Instructions for the task -> Can you reproduce every line of the listing below word for word?

--- Records supplied ---

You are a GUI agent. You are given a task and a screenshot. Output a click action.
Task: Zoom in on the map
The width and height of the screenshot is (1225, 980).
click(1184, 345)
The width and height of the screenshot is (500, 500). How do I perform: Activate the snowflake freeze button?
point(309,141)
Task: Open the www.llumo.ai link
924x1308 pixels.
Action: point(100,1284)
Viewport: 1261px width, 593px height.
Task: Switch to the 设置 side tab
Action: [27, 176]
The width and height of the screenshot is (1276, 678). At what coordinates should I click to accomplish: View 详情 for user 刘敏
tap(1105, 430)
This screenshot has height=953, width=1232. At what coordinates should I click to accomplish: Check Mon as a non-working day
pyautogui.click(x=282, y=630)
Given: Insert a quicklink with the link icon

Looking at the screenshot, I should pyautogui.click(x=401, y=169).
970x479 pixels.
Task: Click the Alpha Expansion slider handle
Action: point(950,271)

---

Task solution ->
You are a GUI agent. You are given a task and a screenshot. Output a click action.
Task: Zoom in on the map
The width and height of the screenshot is (1225, 980).
click(1184, 345)
The width and height of the screenshot is (500, 500). How do I perform: Activate the snowflake freeze button?
point(309,141)
Task: Open the www.llumo.ai link
924x1308 pixels.
Action: point(100,1284)
Viewport: 1261px width, 593px height.
Task: Switch to the 设置 side tab
Action: [27, 176]
The width and height of the screenshot is (1276, 678). At what coordinates should I click to accomplish: View 详情 for user 刘敏
tap(1105, 430)
This screenshot has height=953, width=1232. At what coordinates should I click to accomplish: Check Mon as a non-working day
pyautogui.click(x=282, y=630)
Given: Insert a quicklink with the link icon

Looking at the screenshot, I should pyautogui.click(x=401, y=169).
970x479 pixels.
Task: Click the Alpha Expansion slider handle
Action: point(950,271)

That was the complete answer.